Ever tipped a mediocre waiter 20% only to discover later that you *tremendously* over-tipped since 18% had been already included? Or installed software that changed your default search engine to Bing before you realized? Or purchased a gift from an online retailer which automatically opted you into its annoying newsletter and monthly catalogue? Now you’re stuck with less cash, suboptimal search results, and a cluttered inbox/mailbox, all from being oblivious to secret defaults. Upgrades inflict the same kind of pain. For example, when you upgrade to the most recent Linux distro on the latest CPUs, you’re
automatically enrolled in 5-level page tables
(up from 4-level). Is that a big deal? Will this automatic opt-in impact you like the aforementioned automatic gratuity or search engine change or mailing list subscription?
To answer these questions, we’ll discuss the purpose of page tables, the motivation for moving from 4 to 5 levels, and its performance implications. Along the way, we’ll run a couple experiments with some
Active Benchmarking
layered in.
In my personal life, I’m more of a
“Why not?”
guy. Spar a bigger guy at the boxing gym – why not? Go jump out of a plane to conquer my fear of heights – why not? Approach that cute stranger I noticed while out on my lunch break and ask her out – why not? But in my duties as a Performance Engineer, I’m a
“Why?”
guy. There must be a compelling reason for me to adopt something new in Production.

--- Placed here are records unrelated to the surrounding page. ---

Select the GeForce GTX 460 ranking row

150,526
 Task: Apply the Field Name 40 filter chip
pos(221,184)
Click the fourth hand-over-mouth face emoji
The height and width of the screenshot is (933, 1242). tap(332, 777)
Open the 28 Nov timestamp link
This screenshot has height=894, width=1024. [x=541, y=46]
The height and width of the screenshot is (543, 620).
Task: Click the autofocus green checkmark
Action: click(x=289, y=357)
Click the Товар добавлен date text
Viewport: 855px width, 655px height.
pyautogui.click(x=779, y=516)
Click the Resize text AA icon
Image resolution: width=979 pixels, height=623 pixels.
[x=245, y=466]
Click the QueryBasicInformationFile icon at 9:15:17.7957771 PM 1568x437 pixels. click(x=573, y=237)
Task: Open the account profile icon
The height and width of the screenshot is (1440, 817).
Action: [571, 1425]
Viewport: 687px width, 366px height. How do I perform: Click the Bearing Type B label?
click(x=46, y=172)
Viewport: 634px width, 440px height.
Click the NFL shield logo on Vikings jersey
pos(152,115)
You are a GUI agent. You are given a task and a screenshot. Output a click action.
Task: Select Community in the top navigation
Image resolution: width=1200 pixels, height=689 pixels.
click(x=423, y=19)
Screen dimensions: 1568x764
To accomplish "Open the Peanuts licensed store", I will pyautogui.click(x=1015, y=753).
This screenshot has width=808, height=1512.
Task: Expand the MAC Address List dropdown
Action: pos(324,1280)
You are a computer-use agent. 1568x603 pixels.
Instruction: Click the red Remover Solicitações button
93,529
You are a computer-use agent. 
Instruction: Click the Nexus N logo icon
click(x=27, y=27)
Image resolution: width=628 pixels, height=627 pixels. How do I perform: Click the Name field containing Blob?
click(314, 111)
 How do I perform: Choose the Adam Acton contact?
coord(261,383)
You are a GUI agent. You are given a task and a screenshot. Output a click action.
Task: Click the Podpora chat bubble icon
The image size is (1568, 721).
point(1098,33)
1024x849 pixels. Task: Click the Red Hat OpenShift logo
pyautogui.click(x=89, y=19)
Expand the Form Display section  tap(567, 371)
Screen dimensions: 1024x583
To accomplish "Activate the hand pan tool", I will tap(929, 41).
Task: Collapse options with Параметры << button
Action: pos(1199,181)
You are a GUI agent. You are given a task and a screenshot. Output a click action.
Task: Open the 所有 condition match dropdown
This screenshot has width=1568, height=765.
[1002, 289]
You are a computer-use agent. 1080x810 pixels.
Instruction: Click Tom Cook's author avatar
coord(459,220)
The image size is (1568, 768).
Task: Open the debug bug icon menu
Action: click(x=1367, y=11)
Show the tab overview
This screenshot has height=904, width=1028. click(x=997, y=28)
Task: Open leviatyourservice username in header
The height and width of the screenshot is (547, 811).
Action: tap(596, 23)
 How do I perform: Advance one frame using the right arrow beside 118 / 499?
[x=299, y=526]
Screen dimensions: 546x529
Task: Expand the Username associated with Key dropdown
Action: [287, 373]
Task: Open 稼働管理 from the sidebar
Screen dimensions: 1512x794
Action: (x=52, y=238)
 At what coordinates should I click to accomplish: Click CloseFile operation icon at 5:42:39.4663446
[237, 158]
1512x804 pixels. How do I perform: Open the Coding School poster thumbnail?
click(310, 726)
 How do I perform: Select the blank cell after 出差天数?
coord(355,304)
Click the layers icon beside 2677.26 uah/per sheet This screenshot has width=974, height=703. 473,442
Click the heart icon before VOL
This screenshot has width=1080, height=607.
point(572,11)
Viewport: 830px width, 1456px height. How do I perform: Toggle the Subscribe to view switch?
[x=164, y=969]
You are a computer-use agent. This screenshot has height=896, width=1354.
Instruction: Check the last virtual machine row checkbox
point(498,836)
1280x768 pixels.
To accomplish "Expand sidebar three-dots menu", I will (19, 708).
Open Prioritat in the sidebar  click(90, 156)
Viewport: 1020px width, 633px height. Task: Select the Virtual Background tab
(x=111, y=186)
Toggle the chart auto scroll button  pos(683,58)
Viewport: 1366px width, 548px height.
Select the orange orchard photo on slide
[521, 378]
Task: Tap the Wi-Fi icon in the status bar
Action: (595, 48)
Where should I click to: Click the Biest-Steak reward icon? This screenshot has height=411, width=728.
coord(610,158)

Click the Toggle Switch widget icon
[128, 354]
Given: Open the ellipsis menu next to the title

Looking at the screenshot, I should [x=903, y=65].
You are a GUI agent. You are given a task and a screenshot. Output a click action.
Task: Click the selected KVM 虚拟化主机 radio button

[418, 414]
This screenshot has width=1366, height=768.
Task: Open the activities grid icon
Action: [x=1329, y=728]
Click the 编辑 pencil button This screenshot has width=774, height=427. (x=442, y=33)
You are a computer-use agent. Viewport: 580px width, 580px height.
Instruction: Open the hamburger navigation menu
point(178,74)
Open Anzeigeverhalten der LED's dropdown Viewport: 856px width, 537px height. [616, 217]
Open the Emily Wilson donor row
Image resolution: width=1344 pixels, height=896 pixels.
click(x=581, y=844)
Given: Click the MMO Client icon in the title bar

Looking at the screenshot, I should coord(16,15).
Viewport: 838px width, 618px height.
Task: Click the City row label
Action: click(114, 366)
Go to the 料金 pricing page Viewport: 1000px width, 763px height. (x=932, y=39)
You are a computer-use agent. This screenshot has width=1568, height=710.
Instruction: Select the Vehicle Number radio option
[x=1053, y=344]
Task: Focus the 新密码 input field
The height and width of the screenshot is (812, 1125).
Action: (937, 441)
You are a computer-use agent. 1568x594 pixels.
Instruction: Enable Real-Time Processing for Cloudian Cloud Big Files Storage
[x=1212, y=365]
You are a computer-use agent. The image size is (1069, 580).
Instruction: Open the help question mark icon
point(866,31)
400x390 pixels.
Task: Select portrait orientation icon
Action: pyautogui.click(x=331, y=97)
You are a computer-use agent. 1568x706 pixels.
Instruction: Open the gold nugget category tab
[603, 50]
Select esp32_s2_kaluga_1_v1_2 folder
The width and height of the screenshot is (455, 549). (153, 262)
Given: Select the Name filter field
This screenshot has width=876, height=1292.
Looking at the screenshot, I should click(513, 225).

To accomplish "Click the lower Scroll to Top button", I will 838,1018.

Therefore, in the interest of not burying the lead, I recommend
disabling
5-level page tables if your machine doesn’t contain more than 64TB of RAM. Disabling it is as simple as adding “no5lvl” to your kernel boot parameter list. You can check whether your system has this feature enabled by running “
lscpu | grep -i la57
“.
And now onto the show!
Purpose of Page Tables
Our applications use virtual addresses for code and data, but these must be translated to physical addresses that the HW works with. Therefore, every memory access requires a virtual-to-physical address translation performed by the per-core Memory Management Unit (MMU). The MMU consults an in-memory data structure to facilitate this function.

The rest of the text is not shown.